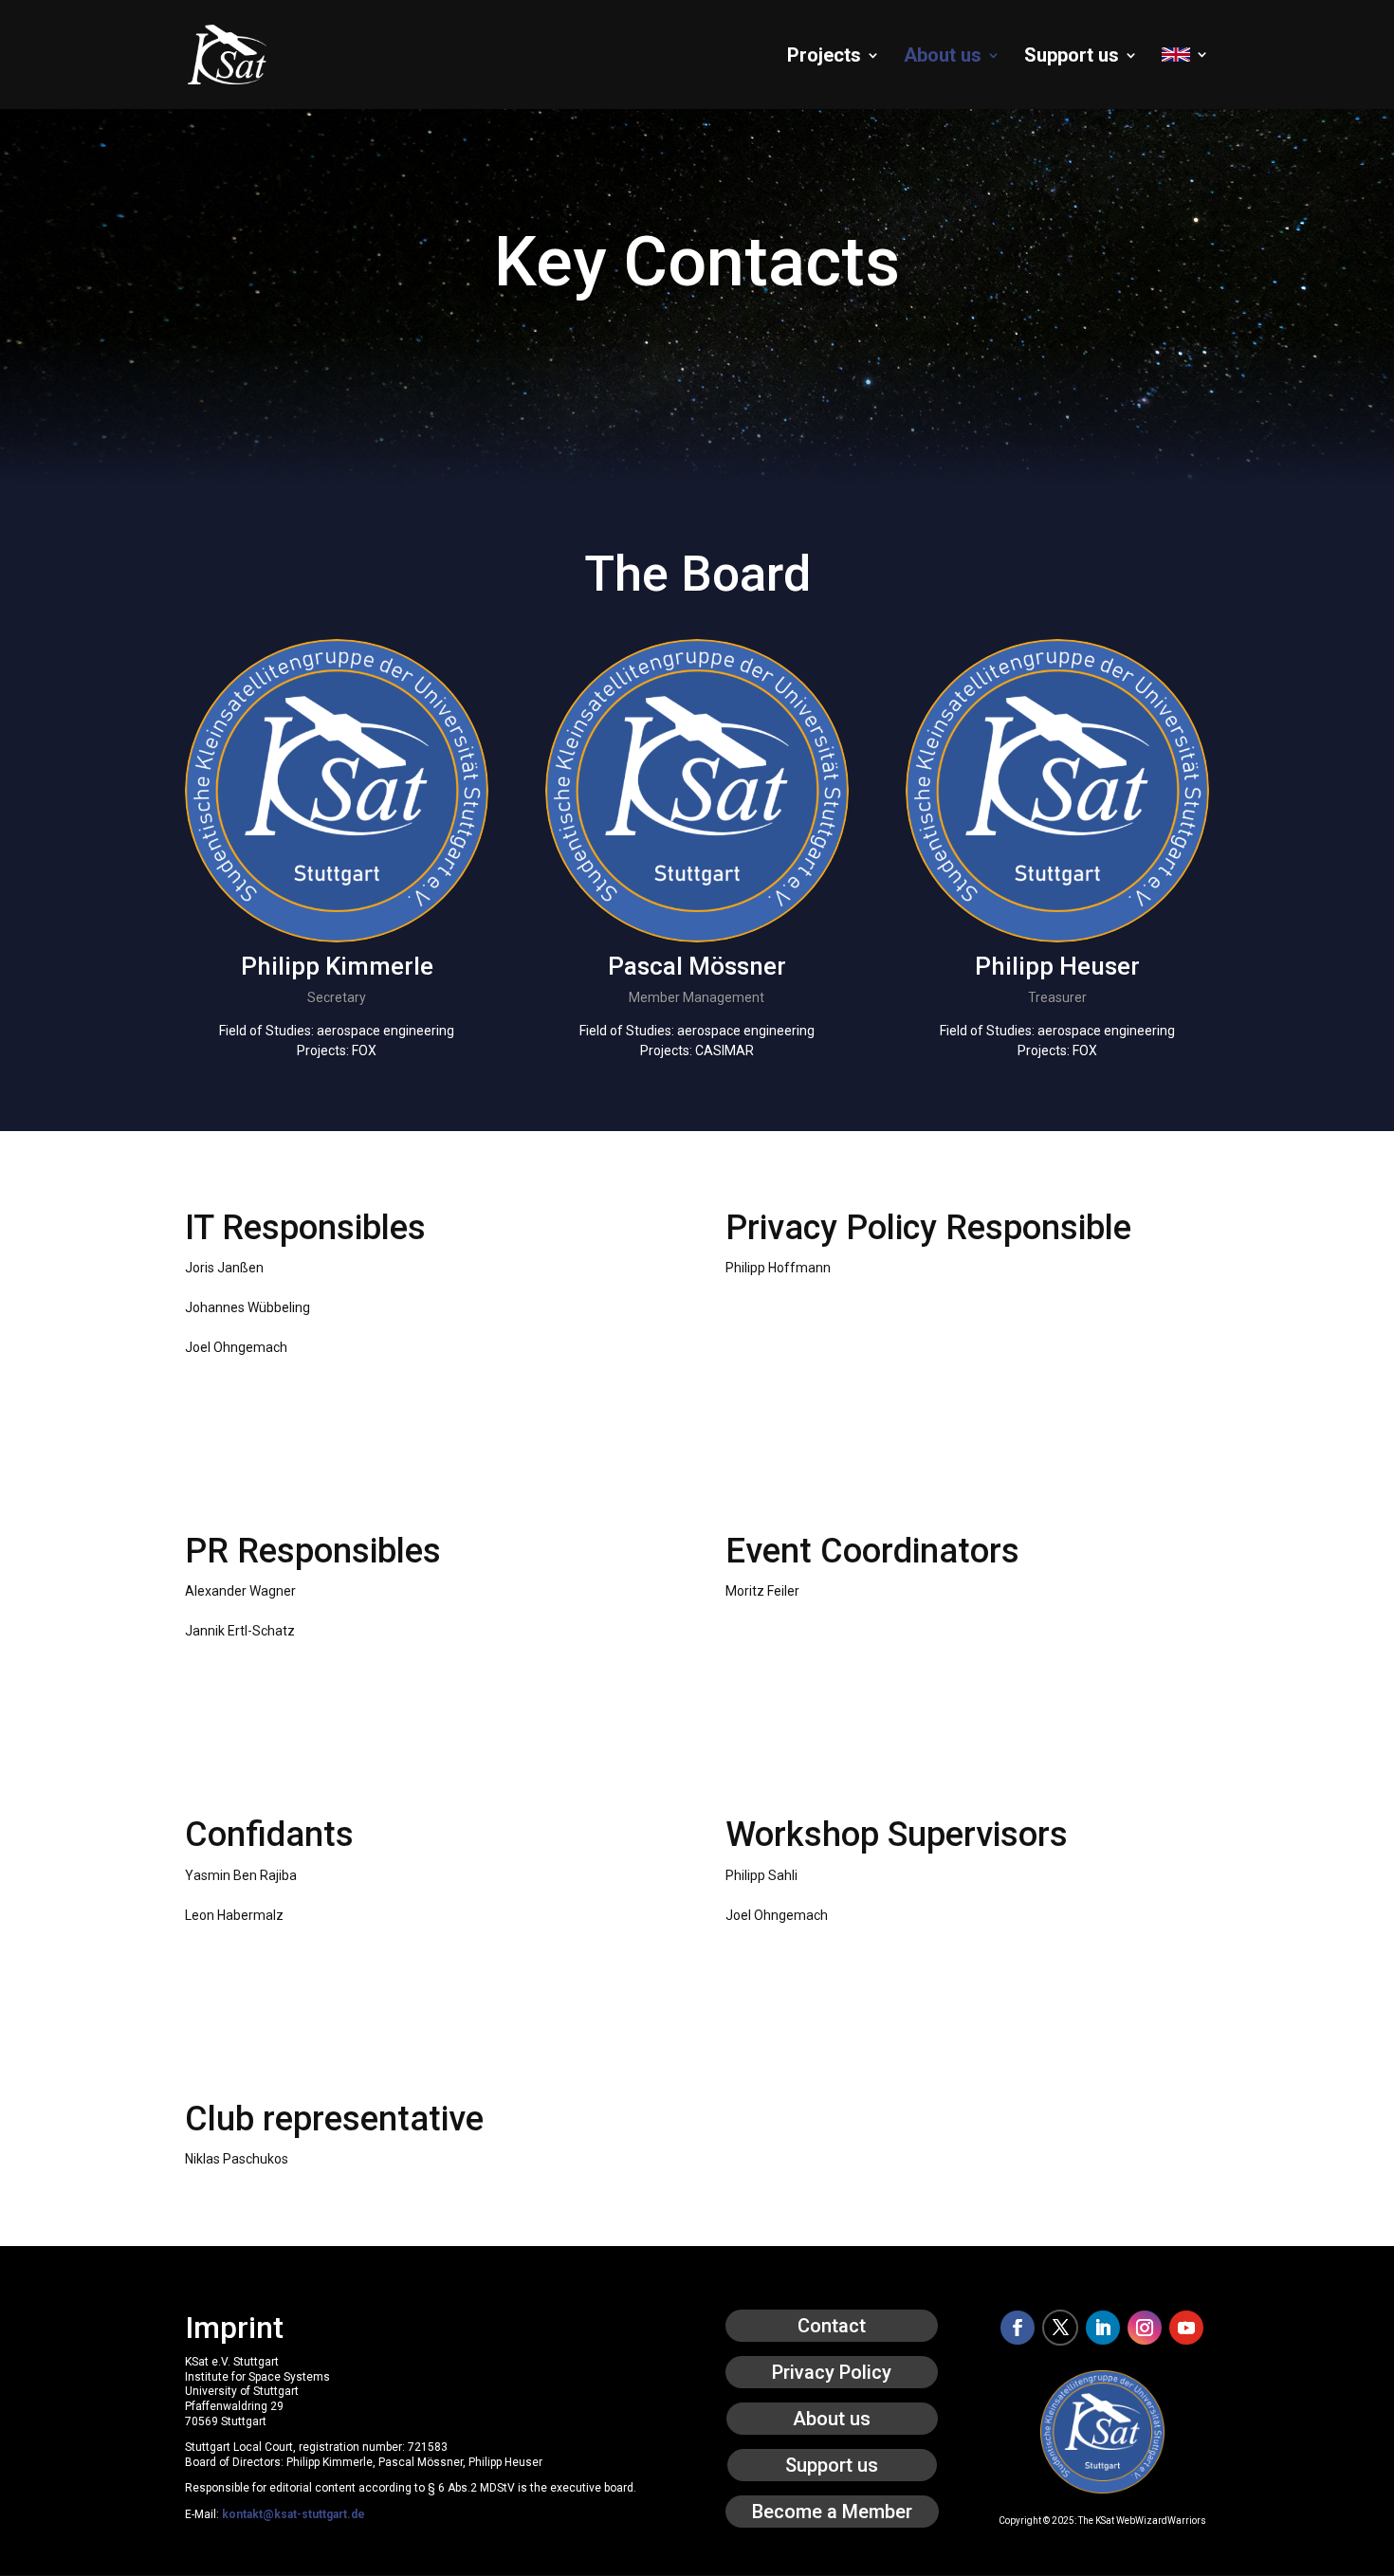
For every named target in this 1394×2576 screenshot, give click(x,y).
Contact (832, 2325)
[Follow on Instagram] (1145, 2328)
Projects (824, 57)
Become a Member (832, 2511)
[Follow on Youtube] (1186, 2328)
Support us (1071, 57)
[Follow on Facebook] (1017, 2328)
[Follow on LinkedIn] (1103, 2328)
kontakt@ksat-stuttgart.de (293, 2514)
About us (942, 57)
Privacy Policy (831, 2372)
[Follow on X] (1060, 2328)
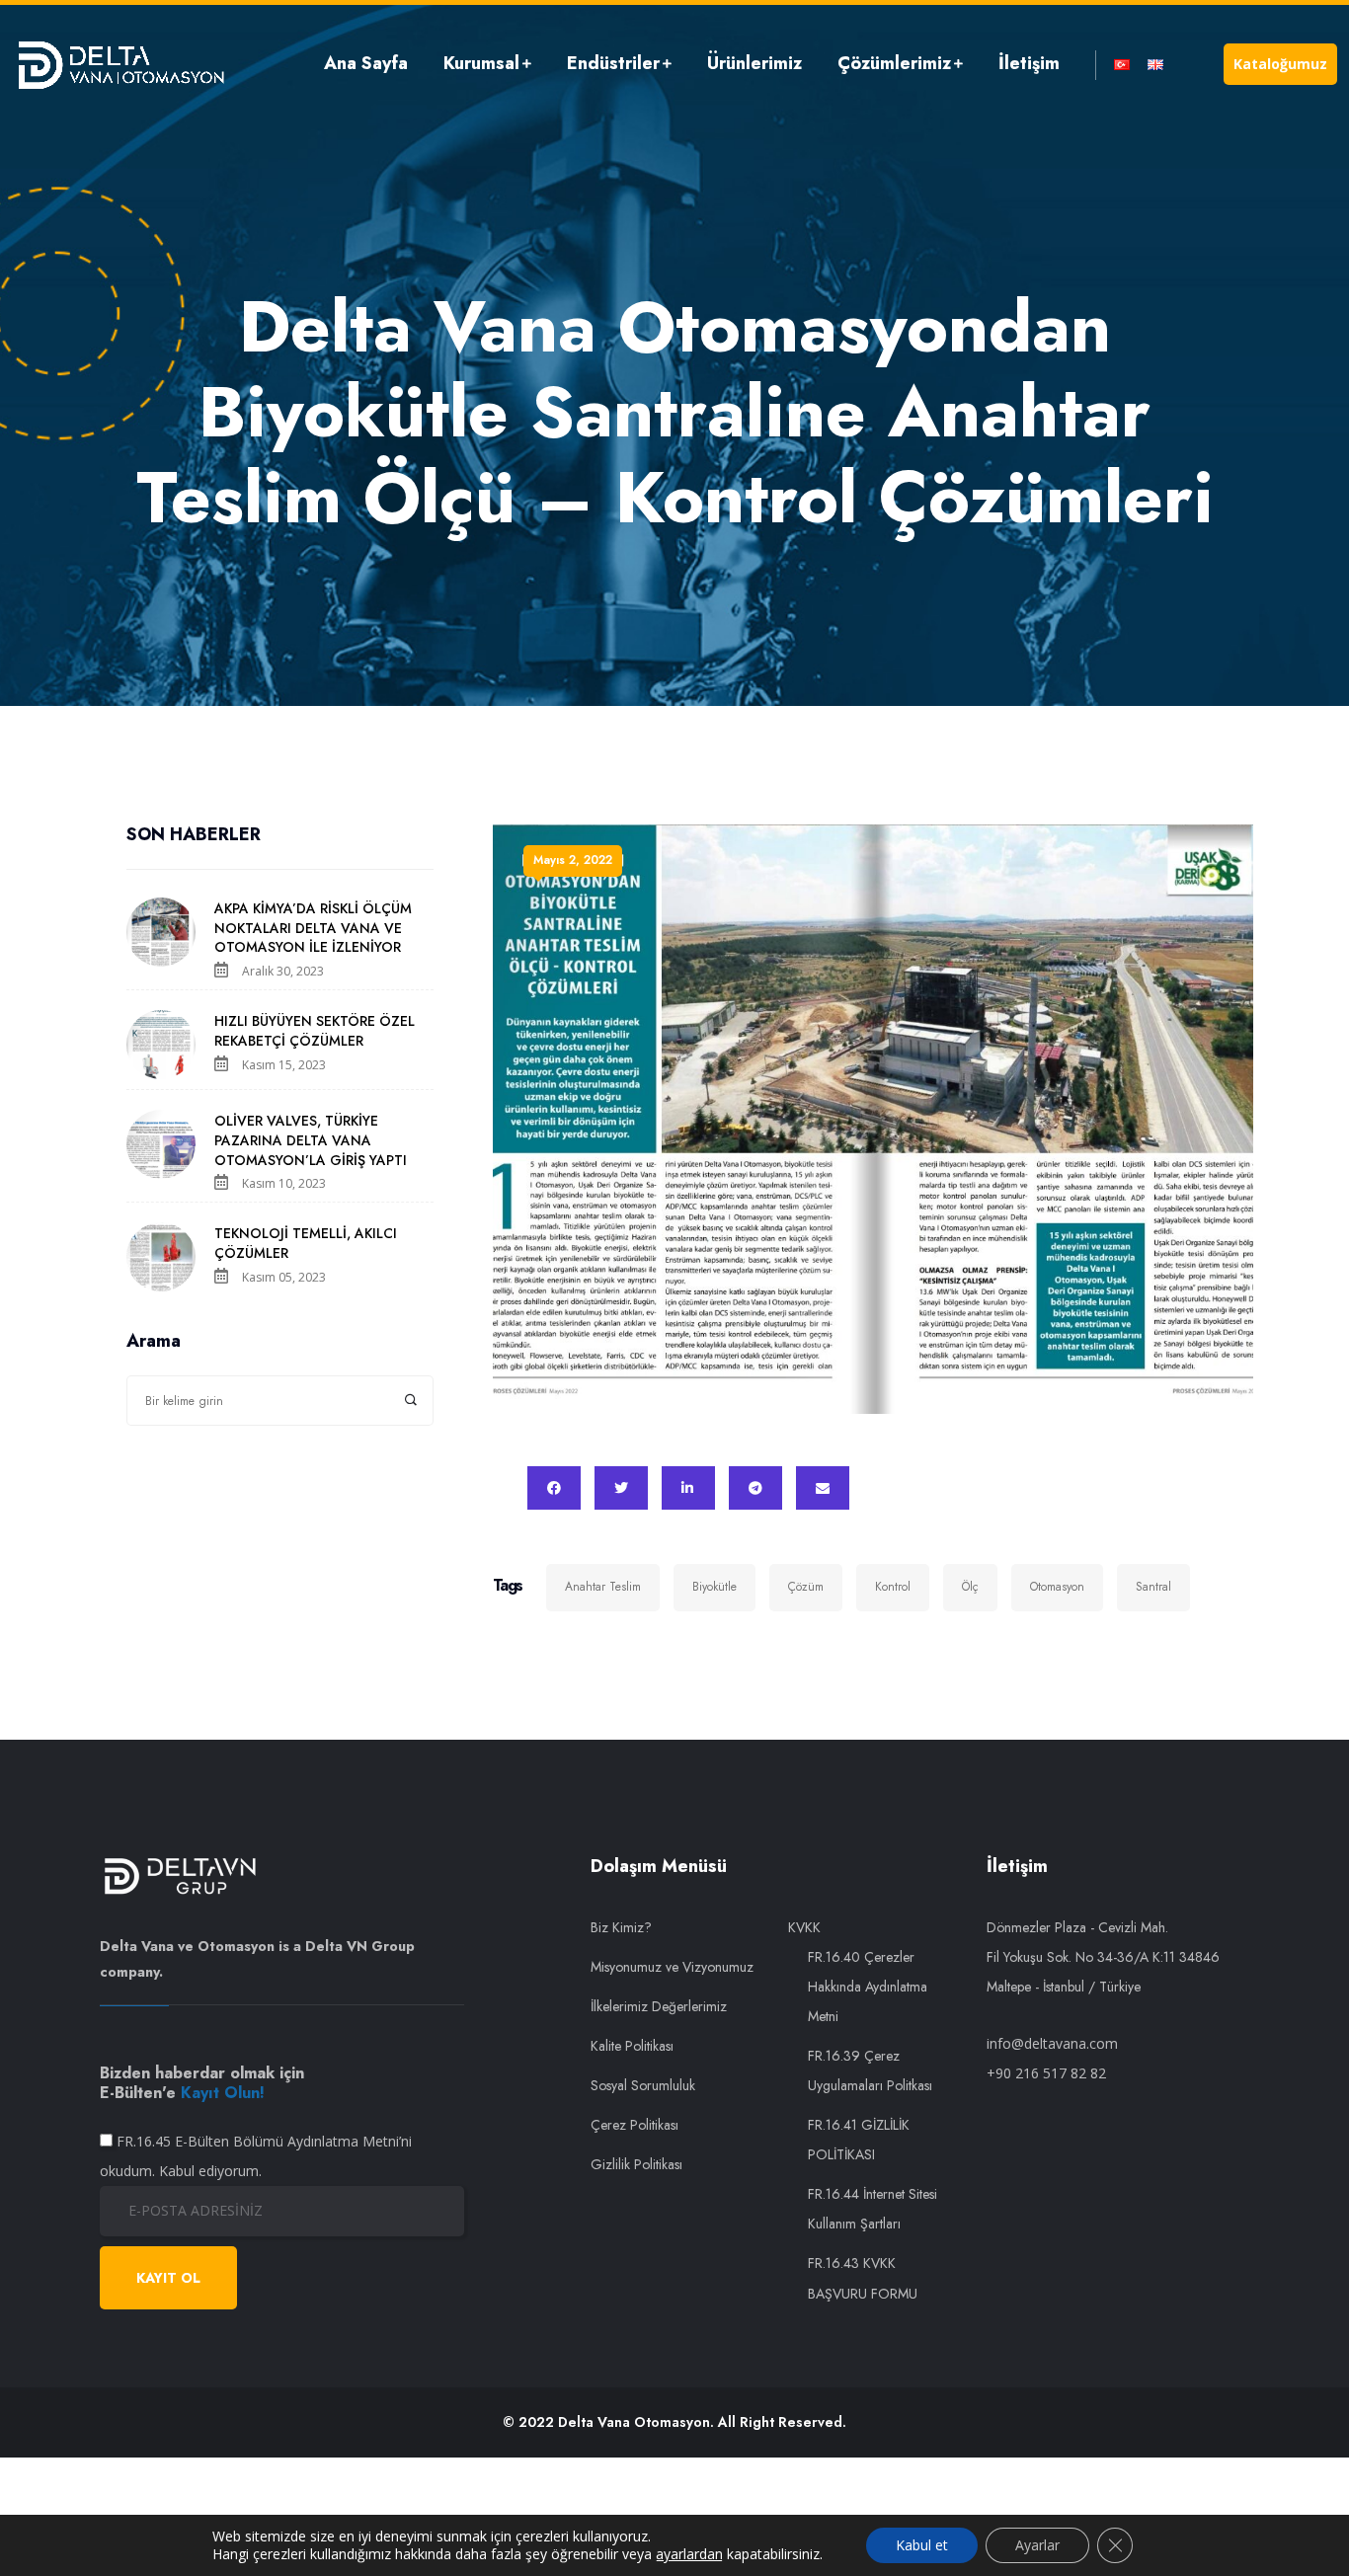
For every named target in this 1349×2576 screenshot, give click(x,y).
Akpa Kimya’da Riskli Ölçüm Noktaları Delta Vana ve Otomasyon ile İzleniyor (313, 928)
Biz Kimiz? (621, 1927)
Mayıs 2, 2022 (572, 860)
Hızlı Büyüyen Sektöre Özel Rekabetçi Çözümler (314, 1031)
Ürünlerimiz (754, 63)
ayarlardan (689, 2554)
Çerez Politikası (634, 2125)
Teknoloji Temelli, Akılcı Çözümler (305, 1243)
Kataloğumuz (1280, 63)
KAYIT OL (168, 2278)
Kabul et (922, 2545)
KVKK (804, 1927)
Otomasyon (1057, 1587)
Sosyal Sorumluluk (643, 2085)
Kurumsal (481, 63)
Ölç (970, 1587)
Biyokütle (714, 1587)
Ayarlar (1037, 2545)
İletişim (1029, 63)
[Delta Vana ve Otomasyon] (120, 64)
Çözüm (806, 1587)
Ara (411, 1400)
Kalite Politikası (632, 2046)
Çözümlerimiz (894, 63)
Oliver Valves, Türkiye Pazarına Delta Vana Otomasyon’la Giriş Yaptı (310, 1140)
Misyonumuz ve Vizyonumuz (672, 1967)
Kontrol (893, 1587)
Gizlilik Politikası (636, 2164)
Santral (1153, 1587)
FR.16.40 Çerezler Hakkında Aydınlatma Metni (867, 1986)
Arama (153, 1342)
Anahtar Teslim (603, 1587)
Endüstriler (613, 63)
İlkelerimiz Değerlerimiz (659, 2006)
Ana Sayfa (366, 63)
—————
▶ **Exercise brief**
Everything from the line with "Arama (153, 1342)" to the end of the listing above is to be set down exactly, both ends included.

▶ **Result for this exercise**
Arama (153, 1342)
Anahtar Teslim (603, 1587)
Endüstriler (613, 63)
İlkelerimiz Değerlerimiz (659, 2006)
Ana Sayfa (366, 63)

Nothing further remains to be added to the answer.